The new UHD specification (Rec. 2020) includes more than just increases to pixel resolutions. The specification calls for color bit depths of either 10 or 12 bits and a color gamut that is over twice the coverage of HD.
I'd argue that this is really going to drive the adoption of quantum dot LCD, OLED and laser display technologies over traditional LCD (which can barely handle the current HD color gamut), especially for smaller monitors that can't take advantage of 2160p resolutions. When you throw Avatar on a wide gamut monitor, people are going to be absolutely blown away by the color.
...assuming that the whole process of remastering Avatar for beyond rec709 and beyond HD takes place, and is then made available on a suitably high-band delivery mechanism. I'm not sure there's enough appetite out there to move on from HD. Who will buy 4k discs when SD and HD disc sales are in free fall?
Which part of the article suggests that? They're forming some sort of talking shop to increase the amount of 4K content. That should help avoid a standards war. Moving all their own screens to a particular implementation doesn't actually hurt, unless they start requiring that content demands the additional features.
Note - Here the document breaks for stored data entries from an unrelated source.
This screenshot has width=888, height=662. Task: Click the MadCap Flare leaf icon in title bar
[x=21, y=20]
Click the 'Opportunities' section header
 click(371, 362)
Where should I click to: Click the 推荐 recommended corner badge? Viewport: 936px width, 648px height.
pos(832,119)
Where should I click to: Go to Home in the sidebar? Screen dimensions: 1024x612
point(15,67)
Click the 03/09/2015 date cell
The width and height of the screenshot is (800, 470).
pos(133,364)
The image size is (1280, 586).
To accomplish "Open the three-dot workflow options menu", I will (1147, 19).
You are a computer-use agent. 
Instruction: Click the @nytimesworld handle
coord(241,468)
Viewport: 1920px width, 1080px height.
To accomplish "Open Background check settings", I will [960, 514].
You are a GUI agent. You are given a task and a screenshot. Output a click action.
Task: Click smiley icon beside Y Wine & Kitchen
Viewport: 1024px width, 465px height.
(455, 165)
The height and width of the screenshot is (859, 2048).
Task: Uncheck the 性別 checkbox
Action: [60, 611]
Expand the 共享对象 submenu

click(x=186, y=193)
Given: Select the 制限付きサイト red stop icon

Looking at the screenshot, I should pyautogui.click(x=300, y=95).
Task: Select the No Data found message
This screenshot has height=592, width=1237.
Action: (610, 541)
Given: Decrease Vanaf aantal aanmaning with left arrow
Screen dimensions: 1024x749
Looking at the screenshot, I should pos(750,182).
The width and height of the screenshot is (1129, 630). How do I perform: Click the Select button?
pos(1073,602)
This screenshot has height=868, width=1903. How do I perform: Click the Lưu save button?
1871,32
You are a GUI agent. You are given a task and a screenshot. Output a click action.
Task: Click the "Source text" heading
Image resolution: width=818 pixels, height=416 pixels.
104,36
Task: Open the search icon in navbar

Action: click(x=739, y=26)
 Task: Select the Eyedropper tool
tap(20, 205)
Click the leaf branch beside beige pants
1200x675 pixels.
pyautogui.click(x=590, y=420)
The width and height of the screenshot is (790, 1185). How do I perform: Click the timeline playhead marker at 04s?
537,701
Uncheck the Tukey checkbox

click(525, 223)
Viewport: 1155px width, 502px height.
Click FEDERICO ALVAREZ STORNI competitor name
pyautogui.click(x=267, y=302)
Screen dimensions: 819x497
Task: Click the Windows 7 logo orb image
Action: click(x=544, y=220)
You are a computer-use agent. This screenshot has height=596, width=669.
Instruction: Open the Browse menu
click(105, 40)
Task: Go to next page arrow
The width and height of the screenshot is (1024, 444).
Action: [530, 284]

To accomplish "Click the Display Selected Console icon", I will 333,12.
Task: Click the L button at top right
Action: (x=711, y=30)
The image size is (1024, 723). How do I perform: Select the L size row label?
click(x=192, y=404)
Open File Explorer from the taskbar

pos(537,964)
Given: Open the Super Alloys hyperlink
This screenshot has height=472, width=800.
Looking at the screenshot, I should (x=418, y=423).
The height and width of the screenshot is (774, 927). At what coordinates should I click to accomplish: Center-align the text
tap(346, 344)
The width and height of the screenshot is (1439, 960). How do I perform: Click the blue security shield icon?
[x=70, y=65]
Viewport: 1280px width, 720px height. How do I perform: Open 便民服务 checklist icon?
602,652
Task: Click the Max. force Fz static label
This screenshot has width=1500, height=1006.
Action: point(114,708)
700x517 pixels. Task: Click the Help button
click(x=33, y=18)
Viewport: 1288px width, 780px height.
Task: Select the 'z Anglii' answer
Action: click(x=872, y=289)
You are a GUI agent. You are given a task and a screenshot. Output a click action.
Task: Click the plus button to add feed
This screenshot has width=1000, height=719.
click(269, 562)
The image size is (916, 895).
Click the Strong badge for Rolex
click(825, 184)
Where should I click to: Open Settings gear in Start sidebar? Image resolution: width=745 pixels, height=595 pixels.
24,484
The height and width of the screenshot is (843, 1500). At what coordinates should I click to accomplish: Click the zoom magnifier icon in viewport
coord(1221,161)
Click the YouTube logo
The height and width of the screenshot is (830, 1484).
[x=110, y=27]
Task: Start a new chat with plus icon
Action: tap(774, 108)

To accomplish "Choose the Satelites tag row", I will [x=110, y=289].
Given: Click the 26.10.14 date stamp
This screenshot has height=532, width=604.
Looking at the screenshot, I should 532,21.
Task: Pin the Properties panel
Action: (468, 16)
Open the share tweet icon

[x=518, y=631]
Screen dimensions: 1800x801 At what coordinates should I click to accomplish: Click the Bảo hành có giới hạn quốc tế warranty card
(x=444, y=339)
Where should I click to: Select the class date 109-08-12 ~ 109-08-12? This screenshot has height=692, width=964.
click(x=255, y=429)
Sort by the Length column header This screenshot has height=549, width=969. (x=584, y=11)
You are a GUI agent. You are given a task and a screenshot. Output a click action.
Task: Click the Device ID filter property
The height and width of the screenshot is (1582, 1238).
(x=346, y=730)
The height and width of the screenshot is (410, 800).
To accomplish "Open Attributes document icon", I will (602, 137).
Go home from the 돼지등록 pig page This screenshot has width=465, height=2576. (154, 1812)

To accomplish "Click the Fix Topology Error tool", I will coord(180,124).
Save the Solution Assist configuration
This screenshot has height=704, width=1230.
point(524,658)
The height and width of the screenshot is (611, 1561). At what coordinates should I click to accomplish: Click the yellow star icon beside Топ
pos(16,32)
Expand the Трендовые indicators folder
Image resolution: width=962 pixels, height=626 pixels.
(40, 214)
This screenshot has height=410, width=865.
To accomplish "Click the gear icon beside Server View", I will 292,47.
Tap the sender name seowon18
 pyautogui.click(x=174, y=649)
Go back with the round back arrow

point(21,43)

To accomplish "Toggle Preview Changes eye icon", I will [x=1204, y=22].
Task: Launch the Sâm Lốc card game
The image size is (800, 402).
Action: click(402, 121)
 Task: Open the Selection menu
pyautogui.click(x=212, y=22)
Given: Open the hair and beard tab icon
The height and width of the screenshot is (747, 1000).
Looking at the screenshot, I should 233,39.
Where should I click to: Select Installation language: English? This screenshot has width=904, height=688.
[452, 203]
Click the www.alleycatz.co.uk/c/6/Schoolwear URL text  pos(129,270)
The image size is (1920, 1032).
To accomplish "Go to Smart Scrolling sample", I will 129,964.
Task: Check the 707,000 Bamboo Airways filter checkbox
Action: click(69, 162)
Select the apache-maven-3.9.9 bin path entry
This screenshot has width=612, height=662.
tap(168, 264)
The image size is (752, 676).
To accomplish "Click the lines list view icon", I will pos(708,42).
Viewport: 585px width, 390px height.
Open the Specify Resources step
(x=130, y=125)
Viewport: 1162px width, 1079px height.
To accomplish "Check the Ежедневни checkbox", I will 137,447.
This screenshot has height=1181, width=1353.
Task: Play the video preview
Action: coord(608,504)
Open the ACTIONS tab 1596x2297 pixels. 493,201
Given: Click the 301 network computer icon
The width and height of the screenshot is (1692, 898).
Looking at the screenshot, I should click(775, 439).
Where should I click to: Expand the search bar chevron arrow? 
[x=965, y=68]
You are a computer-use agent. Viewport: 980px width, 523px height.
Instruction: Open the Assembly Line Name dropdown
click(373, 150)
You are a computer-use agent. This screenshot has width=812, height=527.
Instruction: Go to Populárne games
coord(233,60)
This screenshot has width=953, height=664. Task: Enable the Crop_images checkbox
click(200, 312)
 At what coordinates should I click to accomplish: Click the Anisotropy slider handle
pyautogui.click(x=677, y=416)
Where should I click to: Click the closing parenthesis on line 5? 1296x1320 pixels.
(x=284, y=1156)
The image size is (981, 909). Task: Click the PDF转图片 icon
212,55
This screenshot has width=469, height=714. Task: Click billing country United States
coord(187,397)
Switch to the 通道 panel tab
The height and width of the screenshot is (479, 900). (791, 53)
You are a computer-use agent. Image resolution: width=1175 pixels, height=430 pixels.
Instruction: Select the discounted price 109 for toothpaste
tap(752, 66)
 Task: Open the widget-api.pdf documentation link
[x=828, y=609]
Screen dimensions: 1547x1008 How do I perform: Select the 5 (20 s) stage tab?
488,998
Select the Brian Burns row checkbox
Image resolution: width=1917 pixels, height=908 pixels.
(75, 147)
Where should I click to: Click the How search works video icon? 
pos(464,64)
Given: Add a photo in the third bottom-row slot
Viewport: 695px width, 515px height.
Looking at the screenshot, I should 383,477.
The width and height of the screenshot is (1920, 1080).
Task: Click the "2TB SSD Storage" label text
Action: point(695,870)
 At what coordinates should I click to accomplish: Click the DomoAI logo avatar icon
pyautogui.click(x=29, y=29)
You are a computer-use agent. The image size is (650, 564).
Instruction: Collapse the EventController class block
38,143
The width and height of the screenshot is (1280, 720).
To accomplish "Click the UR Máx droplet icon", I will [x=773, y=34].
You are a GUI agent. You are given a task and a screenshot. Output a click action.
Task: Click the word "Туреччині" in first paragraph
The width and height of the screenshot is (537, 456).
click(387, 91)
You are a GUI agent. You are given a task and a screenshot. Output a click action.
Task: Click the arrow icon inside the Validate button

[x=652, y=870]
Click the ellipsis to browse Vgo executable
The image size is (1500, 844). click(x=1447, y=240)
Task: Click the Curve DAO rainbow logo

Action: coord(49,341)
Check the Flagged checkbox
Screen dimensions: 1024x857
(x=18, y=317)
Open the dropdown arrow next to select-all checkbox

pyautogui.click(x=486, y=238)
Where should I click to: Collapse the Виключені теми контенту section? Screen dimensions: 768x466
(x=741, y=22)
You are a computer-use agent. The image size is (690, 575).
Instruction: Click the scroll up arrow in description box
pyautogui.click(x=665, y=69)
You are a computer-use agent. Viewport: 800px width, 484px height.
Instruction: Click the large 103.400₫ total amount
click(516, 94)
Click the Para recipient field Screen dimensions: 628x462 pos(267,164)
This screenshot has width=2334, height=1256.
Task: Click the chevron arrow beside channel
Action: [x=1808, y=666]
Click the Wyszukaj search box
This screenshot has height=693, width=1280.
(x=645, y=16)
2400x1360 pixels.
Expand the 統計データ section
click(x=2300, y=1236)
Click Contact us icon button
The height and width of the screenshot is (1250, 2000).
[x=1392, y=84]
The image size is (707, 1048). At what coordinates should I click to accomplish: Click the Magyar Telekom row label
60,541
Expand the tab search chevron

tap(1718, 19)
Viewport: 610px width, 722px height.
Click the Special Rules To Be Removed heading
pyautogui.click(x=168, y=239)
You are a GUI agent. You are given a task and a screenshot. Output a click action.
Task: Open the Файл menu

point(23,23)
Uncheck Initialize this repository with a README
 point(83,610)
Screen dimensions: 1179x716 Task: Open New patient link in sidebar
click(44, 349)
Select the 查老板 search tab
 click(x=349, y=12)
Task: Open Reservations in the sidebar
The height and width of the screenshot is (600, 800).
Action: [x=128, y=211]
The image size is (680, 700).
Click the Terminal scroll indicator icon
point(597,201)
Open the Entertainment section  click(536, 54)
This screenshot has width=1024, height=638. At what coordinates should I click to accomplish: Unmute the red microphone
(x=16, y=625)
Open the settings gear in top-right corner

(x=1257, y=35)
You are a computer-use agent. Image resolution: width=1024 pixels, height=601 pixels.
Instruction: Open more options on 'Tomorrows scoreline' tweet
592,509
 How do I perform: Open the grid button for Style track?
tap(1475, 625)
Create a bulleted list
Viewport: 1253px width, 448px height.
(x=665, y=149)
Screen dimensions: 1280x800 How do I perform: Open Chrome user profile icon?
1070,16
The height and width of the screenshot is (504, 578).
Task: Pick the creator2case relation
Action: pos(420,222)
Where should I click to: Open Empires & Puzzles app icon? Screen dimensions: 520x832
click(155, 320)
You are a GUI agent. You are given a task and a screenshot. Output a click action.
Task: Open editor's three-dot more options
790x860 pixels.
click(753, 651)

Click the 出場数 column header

If you want a proper standards war, I think your best hope is that some disagreement will emerge surrounding HDR.
Agree. Most of the push for higher definition comes from action films and sports, both of which would benefit more from doubling frame rate rather than doubling pixel count. It's not either/or though, is it?
Also, to be fair, it seems like the industry HAS realised that higher frame rates at source are required
http://nofilmschool.com/2013/07/4k-uhd-color-space-gamut-frame-rate
"We want to sell you UHD devices..."
Arguably they don't want to sell UHD tellies at all, because if they did they wouldn't be taking a punt on Tizen. There's no theoretical reason that Tizen couldn't deliver, but based on the precedent of the depressing standard of TV UIs and firmware, the dreadful ad-loaded programme guides and privacy concerns, the lack of software support the moment it leaves the factory, the weak functionality, tumbleweed strewn proprietary app stores, painfully slow processors, inadequate input options........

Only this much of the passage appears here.